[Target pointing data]
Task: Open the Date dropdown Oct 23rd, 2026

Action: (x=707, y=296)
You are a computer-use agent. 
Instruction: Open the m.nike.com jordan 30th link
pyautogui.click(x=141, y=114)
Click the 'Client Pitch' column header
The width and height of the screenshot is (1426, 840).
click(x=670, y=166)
...
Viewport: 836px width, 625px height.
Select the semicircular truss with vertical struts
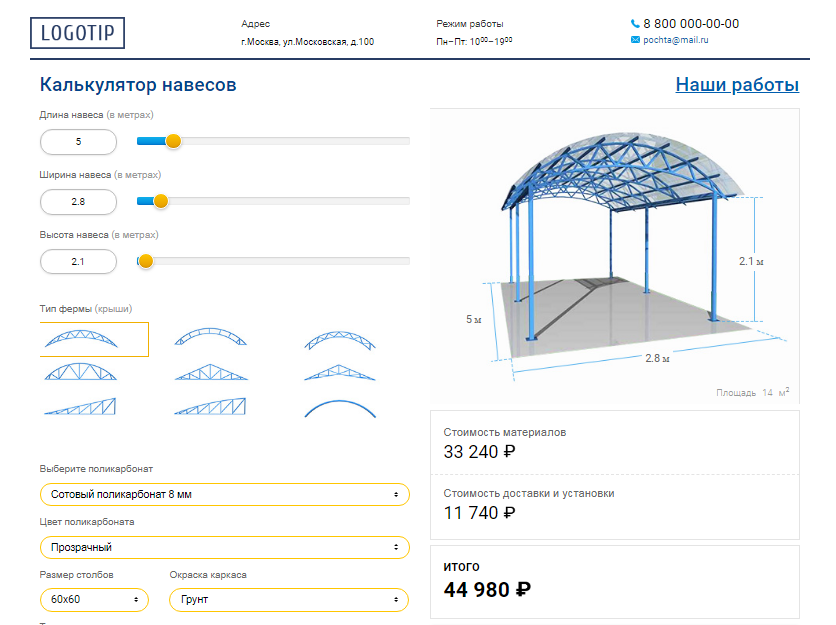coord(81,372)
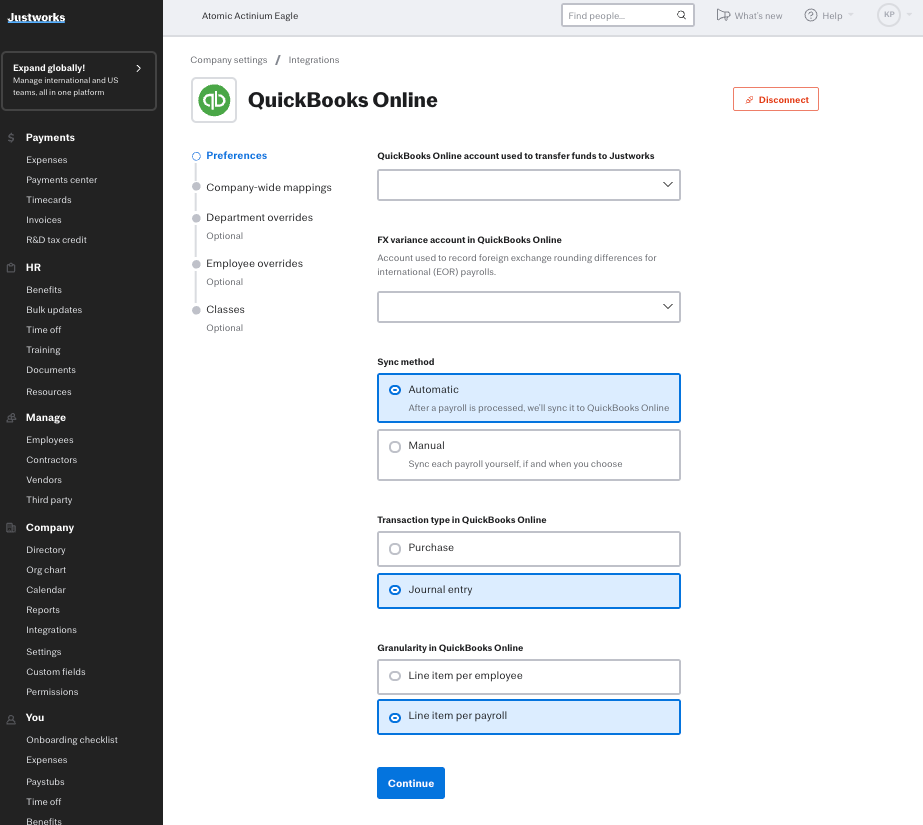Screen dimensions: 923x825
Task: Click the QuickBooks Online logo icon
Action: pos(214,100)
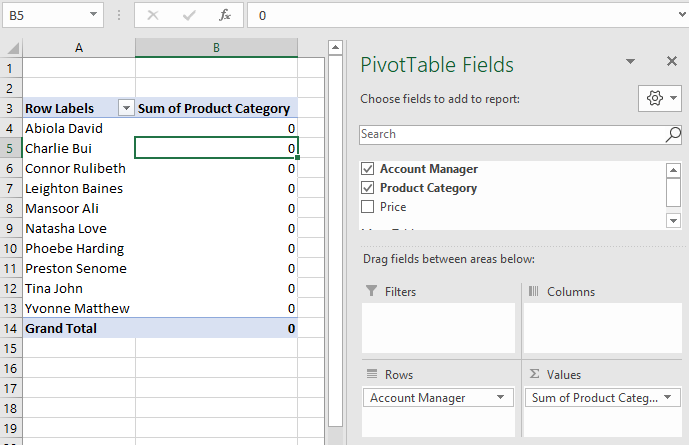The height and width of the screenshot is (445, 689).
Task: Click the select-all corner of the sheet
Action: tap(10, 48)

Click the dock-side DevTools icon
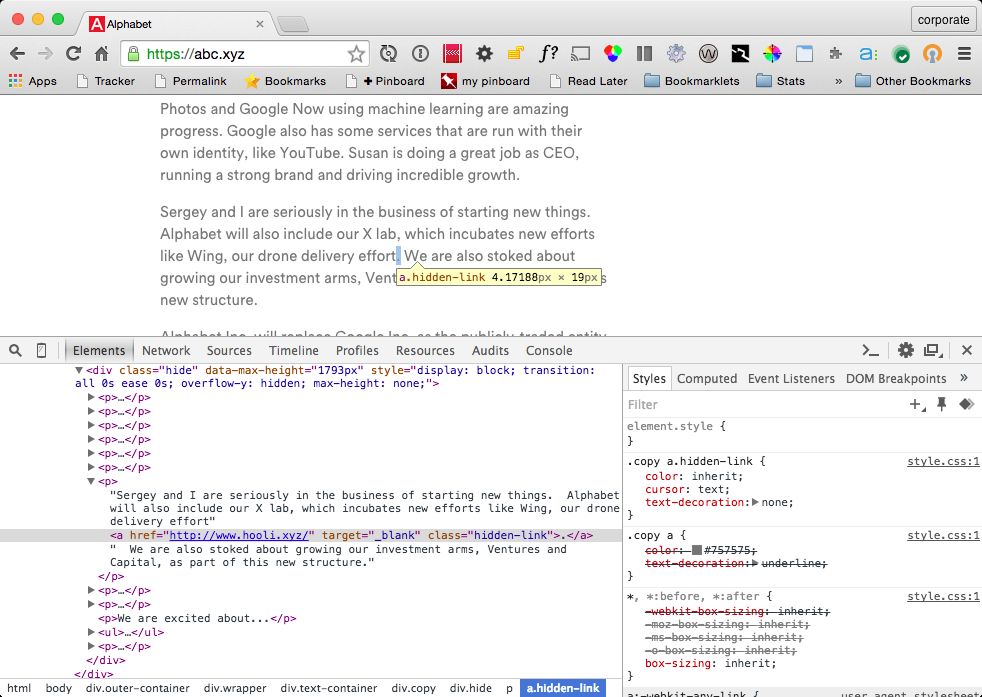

What to produce: Rewrite the rows between the line containing "Click the 'Client Pitch' column header" and the line containing "click(x=670, y=166)", inclusive, shifting every coordinate in the answers by adding 94.

Result of the task:
Click the 'Client Pitch' column header
The width and height of the screenshot is (1426, 840).
click(x=764, y=260)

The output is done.